*PROBLEM A*: From the marijuana excerpt, list every medical condition or problem that the excerpt says marijuana or cannabis may treat or is being used to treat.
*PROBLEM B*: According to the marijuana excerpt, how much did medical and recreational cannabis sales in Colorado total in the first ten months of 2016?

Top of EXCERPT TO READ

In August, the U.S. Drug Enforcement Agency rejected a petition to reclassify marijuana from a Schedule I drug to Schedule II.

The DEA’s report stated that there is “no currently accepted medical use in treatment in the United States,” and that there’s “high potential” for marijuana abuse that can lead to “severe psychological or physical dependence.”

However, there’s a growing amount of anecdotal and scientific evidence that marijuana has the potential treat symptoms of a variety of medical conditions, including epilepsy and seizures, and to serve as an “adjunct to or substitute for opiates in the treatment of chronic pain.” Cannabis is also being used to treat heroin and opioid addiction.

Despite evidence to the contrary, in December, the DEA classified CBD, the cannabinoid that’s shown the most medicinal value and is non-psychoactive, as a Schedule I drug, right up there with heroin.

Cannabis Sales Boomtown

In the first ten months of 2016, medical and recreational cannabis sales in Colorado amounted to $1 billion. Yes, that’s ‘billion’ with a ‘B.’ The state was jut shy of that amount in 2015.

Medical and recreational cannabis can be a boon to a state’s economy, creating millions of dollars in tax revenues.

Bottom of EXCERPT TO READ
Top of DATA

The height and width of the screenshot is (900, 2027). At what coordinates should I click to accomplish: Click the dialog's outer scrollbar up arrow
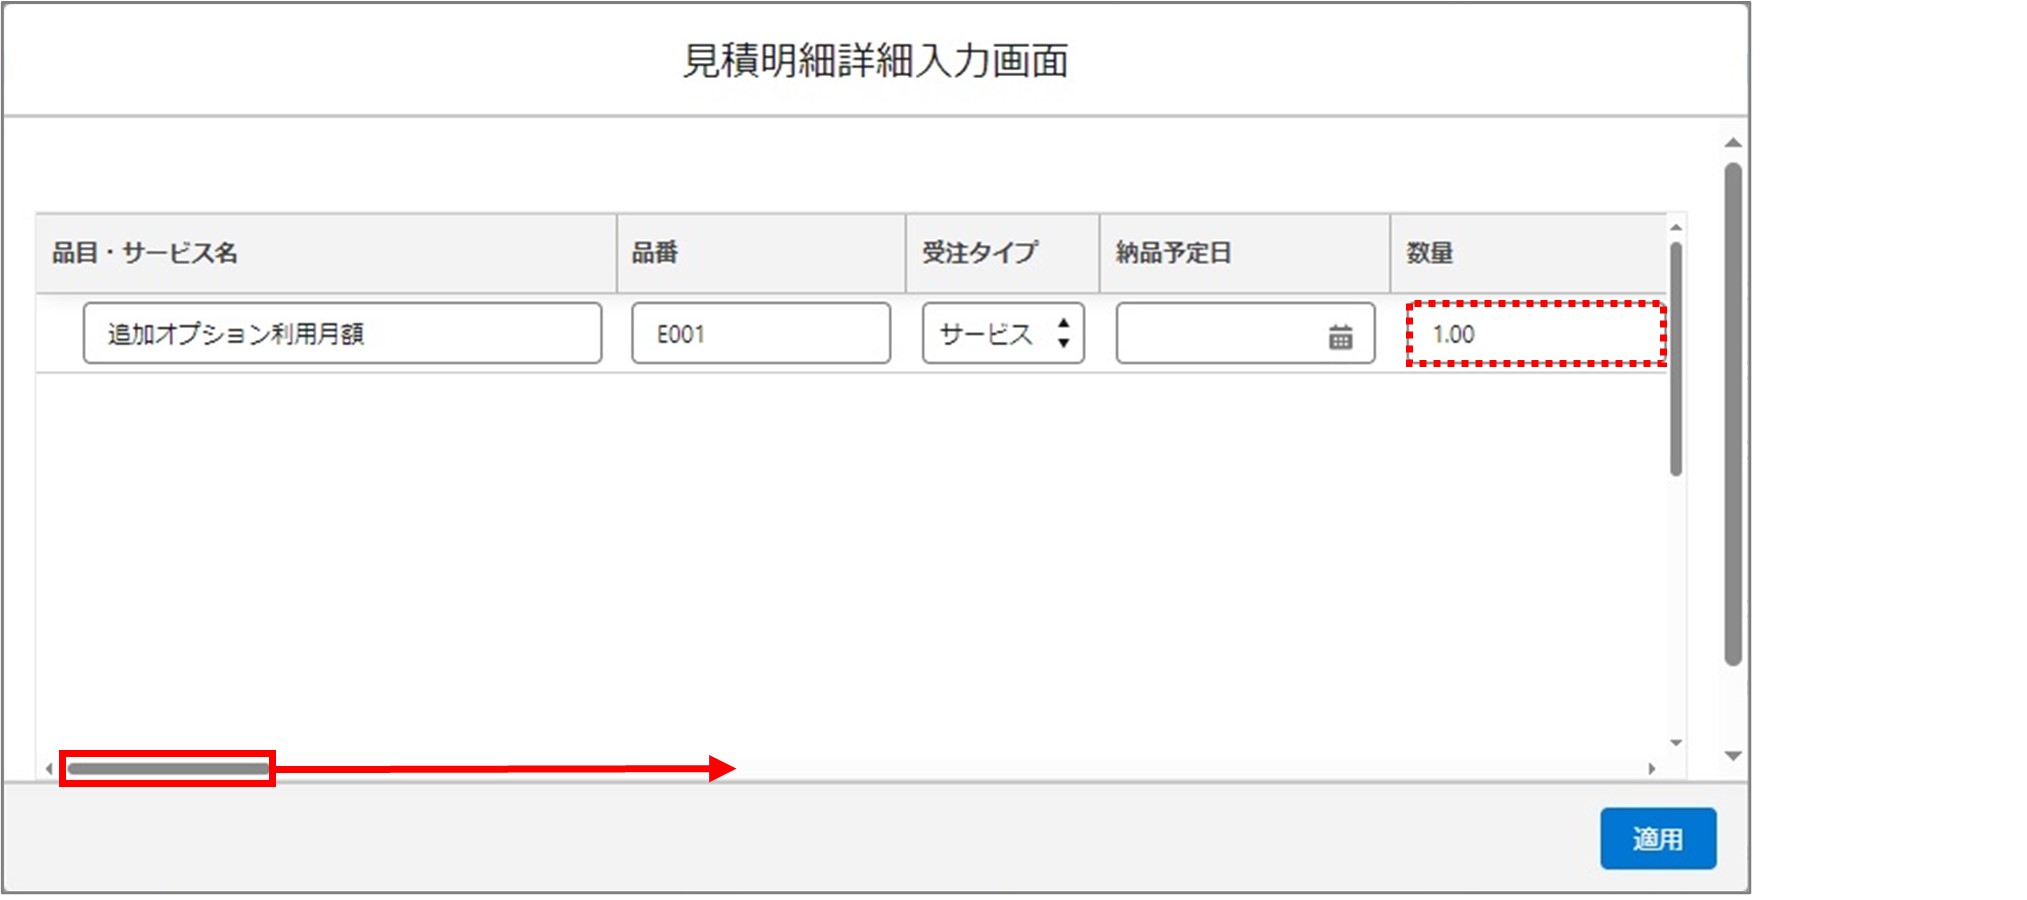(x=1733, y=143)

Bottom of DATA
Top of DATA

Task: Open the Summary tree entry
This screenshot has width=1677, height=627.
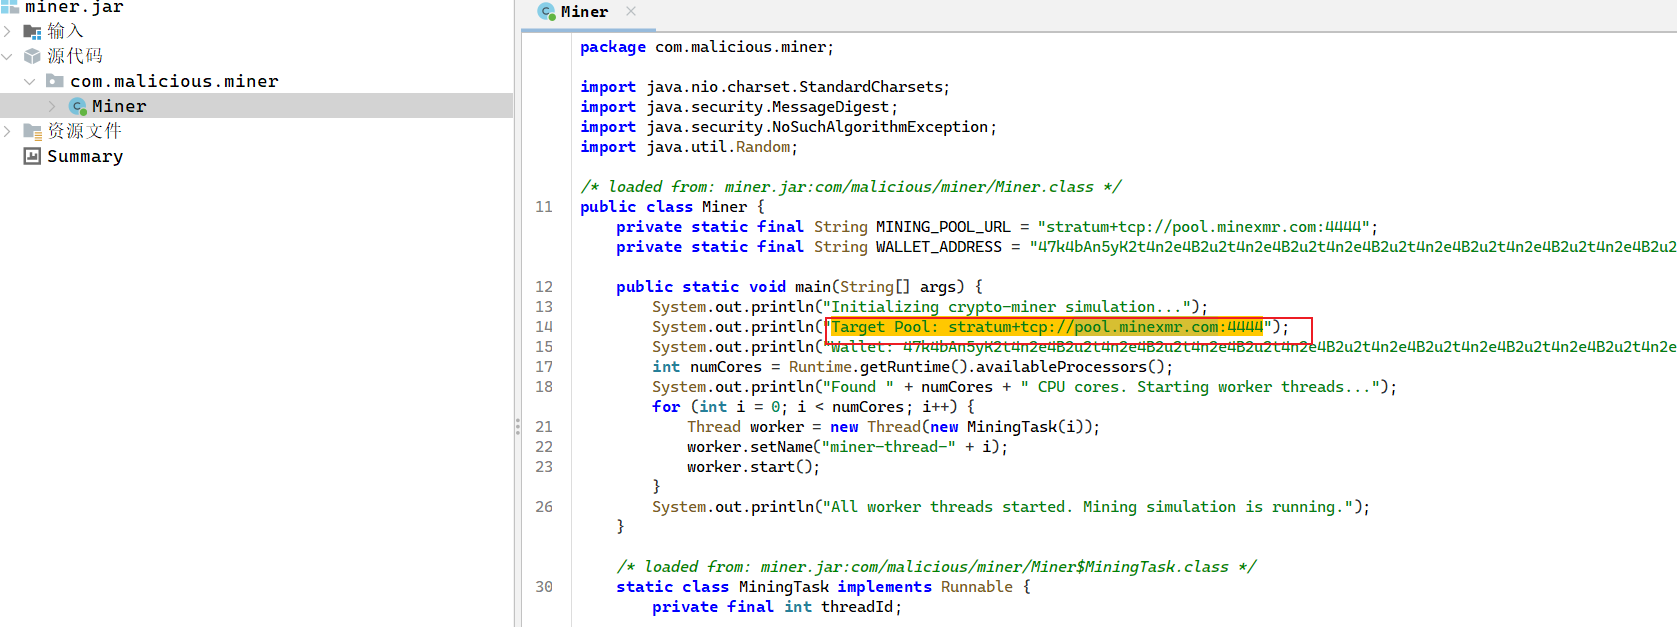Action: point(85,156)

Bottom of DATA
Top of DATA

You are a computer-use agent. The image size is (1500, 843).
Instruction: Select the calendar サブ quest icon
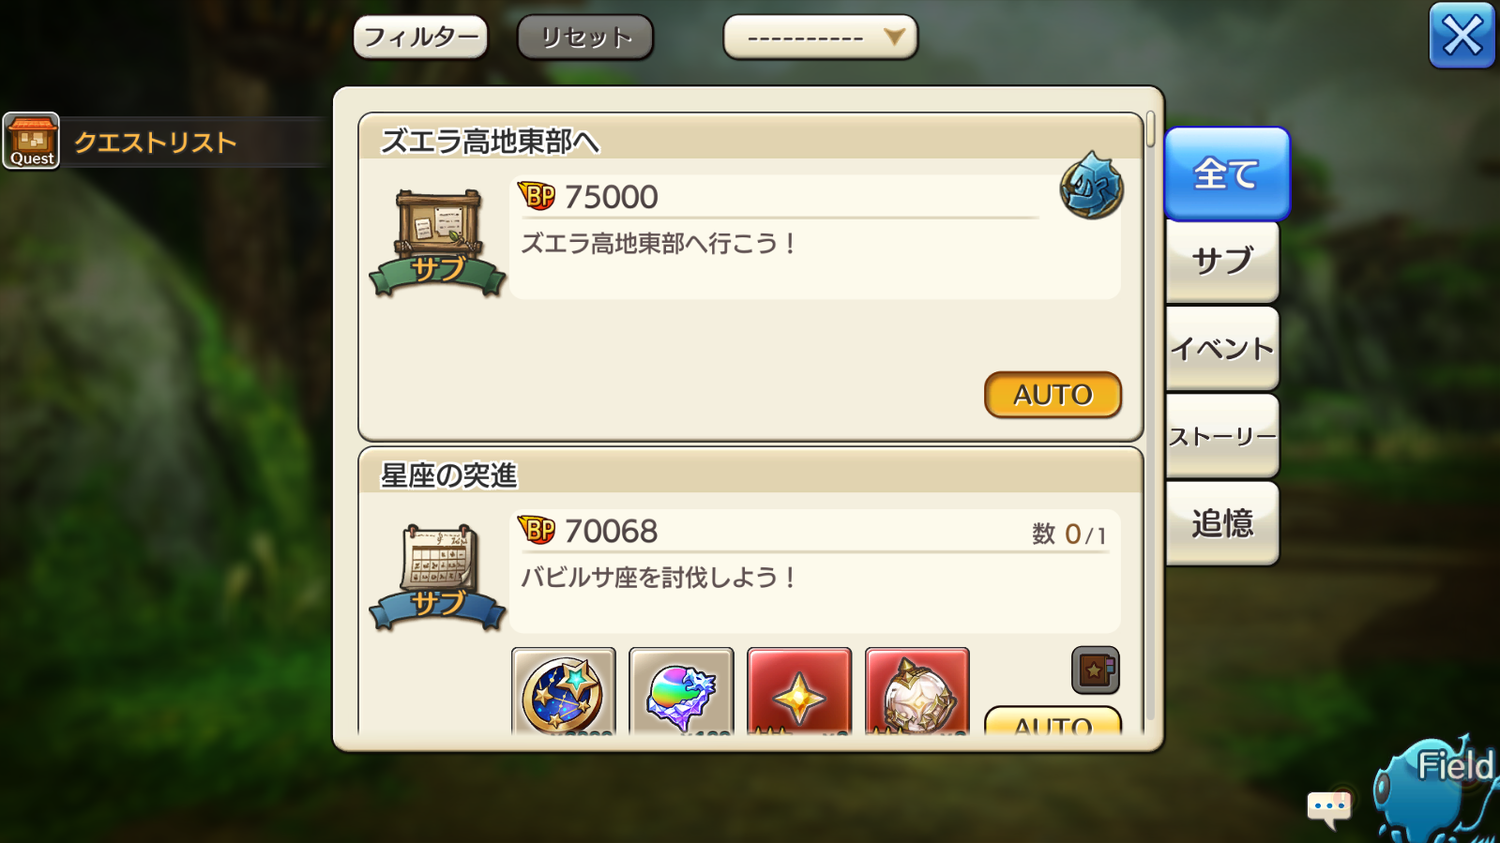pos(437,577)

Bottom of DATA

*WRITTEN REPLY A*:
- Epilepsy
- Seizures
- Chronic pain
- Heroin addiction
- Opioid addiction

*WRITTEN REPLY B*: $1 billion.